Et il ne faut pas oublier qu'il s'agit d'un roman de fantasy. Les codes du genre sont donc respectés, puisque la magie et les bêtes
mythologiques, telles que loup-garou et autres dragons, sont certes présentes, mais utilisées avec parcimonie par l'auteur. La magie
n'est que secondaire dans le roman, et se révèle donc mystérieuse, inquiétante voire terrifiante. D'ailleurs, recourir à la magie n'est
pas sans risques et sans conséquences, puisque le prix à payer est généralement très lourd. Certains protagonistes en font l'amère
expérience. Ainsi, le récit est plus équilibré et l'auteur n'a pas recours de manière intempestive à la magie, moyen pourtant pratique,
pour sortir ses personnages de situations inextricables, de sorte que A Game of Thrones ne tombe jamais dans la facilité.
Enfin, pour ceux à qui ce roman pourrait paraître immoral, car il l'est à bien des égards, autant l'avouer, il importe de préciser qu'il n'en est pas
moins pourvu d'une certaine dose de moralité, en ce sens où tous les personnages sont responsables de leurs actes, et qu'ils subissent
inéluctablement les conséquences de leurs actes. Ce récit, bien qu'étant une fiction, dépeint néanmoins de manière assez crédible une
guerre sans merci entre des hommes et des femmes pour s'accaparer le pouvoir. Ainsi, ce roman peut pousser certains lecteurs à
approfondir certains pans de notre histoire pour mieux comprendre la conduite de certains dirigeants politiques, passés ou présents...
A Game of Thrones, outre le fait de nous divertir, peut également nous donner matière à réfléchir.
Le style de l'auteur est simple mais redoutablement efficace. Martin ne cherche pas à faire de belles tournures. Il n'emploie pas les
adverbes de manière intempestive.
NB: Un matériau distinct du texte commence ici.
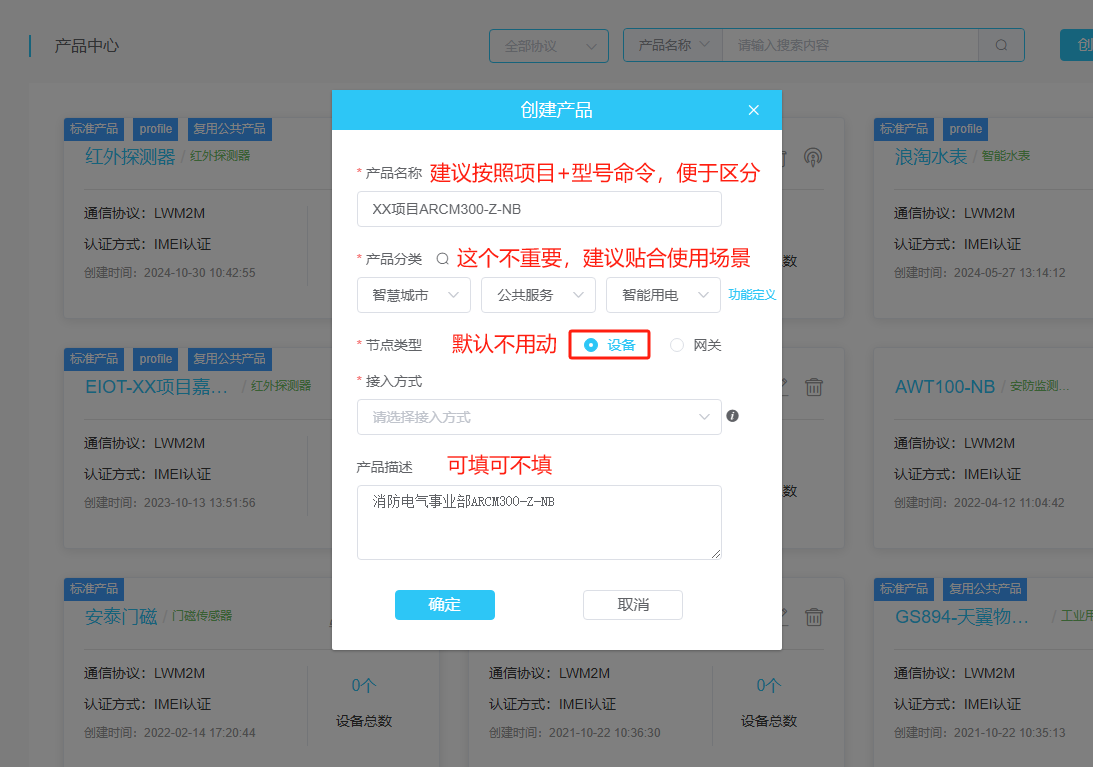Screen dimensions: 1093x767
Task: Click trash icon on the bottom-row card
Action: pos(814,617)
Sa manière d'écrire est donc visuelle et permet au lecteur de se représenter assez facilement les
divers protagonistes et les lieux où se déroulent l'intrigue. Même si les descriptions sont souvent sommaires, cela permet au lecteur
de jouir d'une liberté plus grande dans la construction de son propre imaginaire, de sorte que le déroulement des événements n'est
pas ralentit par d'interminables descriptions, travers de bon nombre d'écrivains.
L'auteur n'est pas au service du lecteur et n'est pas là pour nous faire plaisir, mais avant tout pour servir son intrigue. Les personnages
principaux ne sont pas les plus forts. Ce ne sont pas les héros au grand coeur, qui n'ont jamais peur, et qui gagnent à tous les coups.
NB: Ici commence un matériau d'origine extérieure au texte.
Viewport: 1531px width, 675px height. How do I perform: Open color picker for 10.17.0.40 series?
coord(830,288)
Dans A Game Of Thrones, les personnages principaux meurent. Il est vrai qu'en général, les auteurs s'attachent à leurs personnages
et répugnent à les éliminer, ou tout du moins à les abîmer. Ce n'est pas le cas dans l'oeuvre de G.R.R. Martin. Tous les personnages en
prennent pour leur grade, et ce il faut bien le reconnaître, pour notre plus grand plaisir. Certains pourraient trouver le style de l'auteur
cru dans ses descriptions, et être choqués. Autant vous avertir, dans ce roman, il est question de guerres, donc de meurtres, massacres
et viols, les victimes étant aussi bien des adultes que des enfants. Les familles puissantes ne sont pas épargnées, et dépeintes avec
leurs tares, puisque des sujets tabous comme l'inceste et la consanguinité sont aussi traités par l'auteur. Même si ces sujets sont à
priori choquants, il est important de préciser qu'ils n'ont pas pour objet premier de choquer le lecteur, mais bien de servir l'intrigue,
car tout est justifié dans l'univers de Martin, rien n'est jamais gratuit.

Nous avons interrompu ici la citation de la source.